Hi - I am on this site because my situation is very much like yours Liz, in terms of my husband's response to this cancer. It is almost like I wrote your story.

I have also talked and shared info. from the site but he will only read items if I insist and he would not consider reading on his own or posting. He is very active on the computer with his interests, research, farming, winegrower etc. which I am thankful for as that means he is planning for the future. He would never have gone to the Dr. at all if his dentist hadn't set up the appt. for him. While there are times he thanks me mostly he is angry at having to "deal with it". He is subbornly not doing anything to help his recovery, except in recent months brush his teeth. He says he wants to eat again, get back to his "normal" life but every encouragement I try to give is met with irritation and resistance. Next week I plan to get him emotional help but he doesn't want that either.

I am on this site as you are my only support group. We recently retired to a rural area and we have made aquaintances but no deep friendships here and our friends and family are 3 hours away. Our adult children live across the country and this weekend is the first time we are all together since Emmett's surgery. They have expressed concern and shock at his change in demeanure, and it is sad for me to see their reactions. Over these past months they have called often but he refuses to talk to them for the most part. So different than before and upsetting to them being so far away.
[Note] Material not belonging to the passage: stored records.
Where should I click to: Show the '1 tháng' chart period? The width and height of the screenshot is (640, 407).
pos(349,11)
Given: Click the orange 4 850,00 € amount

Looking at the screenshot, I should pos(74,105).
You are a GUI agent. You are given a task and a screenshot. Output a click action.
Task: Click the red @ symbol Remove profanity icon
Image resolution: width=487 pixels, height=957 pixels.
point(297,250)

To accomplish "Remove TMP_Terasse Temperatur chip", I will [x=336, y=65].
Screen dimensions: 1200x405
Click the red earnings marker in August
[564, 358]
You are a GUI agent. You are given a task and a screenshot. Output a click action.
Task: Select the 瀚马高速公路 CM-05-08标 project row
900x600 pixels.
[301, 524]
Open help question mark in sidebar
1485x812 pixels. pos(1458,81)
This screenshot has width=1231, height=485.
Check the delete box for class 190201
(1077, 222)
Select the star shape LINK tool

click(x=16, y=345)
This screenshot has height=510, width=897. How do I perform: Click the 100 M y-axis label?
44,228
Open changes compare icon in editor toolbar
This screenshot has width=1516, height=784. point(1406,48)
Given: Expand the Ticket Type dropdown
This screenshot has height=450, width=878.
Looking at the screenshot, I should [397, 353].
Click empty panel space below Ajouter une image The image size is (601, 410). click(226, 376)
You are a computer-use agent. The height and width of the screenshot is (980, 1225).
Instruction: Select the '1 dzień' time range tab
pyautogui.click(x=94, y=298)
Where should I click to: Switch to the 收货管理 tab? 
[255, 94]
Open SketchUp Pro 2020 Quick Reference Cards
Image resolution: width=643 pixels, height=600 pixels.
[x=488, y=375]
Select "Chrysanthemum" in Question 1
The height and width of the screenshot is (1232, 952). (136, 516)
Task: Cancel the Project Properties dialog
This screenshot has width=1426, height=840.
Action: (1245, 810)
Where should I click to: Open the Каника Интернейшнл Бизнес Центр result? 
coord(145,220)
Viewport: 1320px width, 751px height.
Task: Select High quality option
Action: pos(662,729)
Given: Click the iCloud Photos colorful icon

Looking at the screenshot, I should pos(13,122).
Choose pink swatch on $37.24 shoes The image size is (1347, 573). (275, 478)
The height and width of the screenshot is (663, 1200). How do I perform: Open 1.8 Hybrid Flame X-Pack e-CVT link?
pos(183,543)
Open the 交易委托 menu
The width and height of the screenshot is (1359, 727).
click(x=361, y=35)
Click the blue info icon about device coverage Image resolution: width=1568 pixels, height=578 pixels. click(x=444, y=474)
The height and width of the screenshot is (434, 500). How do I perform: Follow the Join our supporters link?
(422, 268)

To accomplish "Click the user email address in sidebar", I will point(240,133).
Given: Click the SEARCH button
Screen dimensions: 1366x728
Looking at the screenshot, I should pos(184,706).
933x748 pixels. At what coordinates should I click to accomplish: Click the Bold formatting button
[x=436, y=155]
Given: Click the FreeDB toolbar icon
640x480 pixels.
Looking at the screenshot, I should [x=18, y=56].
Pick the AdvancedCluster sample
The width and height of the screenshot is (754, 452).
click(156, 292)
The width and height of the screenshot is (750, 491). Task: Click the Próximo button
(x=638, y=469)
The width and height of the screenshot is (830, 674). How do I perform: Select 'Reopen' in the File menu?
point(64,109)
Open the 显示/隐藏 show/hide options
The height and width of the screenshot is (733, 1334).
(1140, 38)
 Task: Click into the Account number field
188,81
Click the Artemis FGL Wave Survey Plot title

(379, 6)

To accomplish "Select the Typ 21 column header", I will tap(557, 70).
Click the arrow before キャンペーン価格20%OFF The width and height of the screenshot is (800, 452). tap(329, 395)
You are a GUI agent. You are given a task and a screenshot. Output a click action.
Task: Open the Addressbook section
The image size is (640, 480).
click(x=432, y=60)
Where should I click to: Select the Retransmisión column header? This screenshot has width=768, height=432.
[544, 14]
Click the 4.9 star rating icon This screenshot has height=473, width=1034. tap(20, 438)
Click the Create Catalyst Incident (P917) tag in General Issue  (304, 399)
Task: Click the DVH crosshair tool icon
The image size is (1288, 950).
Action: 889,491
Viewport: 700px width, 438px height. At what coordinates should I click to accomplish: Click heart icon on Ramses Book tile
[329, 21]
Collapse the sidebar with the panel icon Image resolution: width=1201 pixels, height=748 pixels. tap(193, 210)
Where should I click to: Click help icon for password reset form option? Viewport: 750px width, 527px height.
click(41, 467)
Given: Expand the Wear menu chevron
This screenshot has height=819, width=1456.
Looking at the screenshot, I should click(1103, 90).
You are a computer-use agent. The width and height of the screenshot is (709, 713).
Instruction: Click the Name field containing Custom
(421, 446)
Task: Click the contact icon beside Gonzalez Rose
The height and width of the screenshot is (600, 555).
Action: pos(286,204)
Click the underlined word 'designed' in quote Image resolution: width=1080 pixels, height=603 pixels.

I am also on this site for knowledge, to know that what we are going through medically, emotionally is normal. It is what I can do to understand what Emmett is going through as he does not share his feelings much either.

We will be married for 40 years this fall and I would never have expected Emmett to act this way. It is so totally opposite the man I have known and love. Well educated, in leadership positions, well liked, caring, loving and an exciting person to be with. We would travel and come home with new friends we have kept in touch with. He has had over 10,000 views on his Caring Bridge site (which he does post on when feeling good) but most have no idea how extensively our lives have changed with this reoccurance. He also does not answer the phone, prefers not to see most friends or travel, surprisingly he will go out to dinner so that and medical visits are our big events away from home. He is happiest when he is on his tractor, alone on his farm.

Boy I kinda went off on a long winded road. Sorry. So the bottom line is Emmett doesn't want to know much about the journey ahead of him and he is fine with me leading the way. Even if he gives me crap at the time. I would like to know what caused this drastic change in his personality - medical reasons, emotions, anger, actually the treatments, or all of the above? I haven't given up hope Emmett will be back.


CG 2 Emmett,7/09 DX SCC rt tongue. T2N1M0, 1 node, marg neg.4/10 PET/CT clear, 9/10 C back. 10/10 Rad hemi, 2 tmrs mod diff. resec flr of mth. Flap 4 nodes/w/ext cap. 11/10 Peg, CX3 HD, 30 rad. 1/31 & 3/21 6/11/11 - PET/CT "activity" 9/11-all Clear. 12/11 peg out. 2/15 still all clear! 9/14 Prostate cancer treated with pencil beam proton therapy, best radiation experience. Keep it in mind as a treatment option for all tumors that can be seen including head and neck.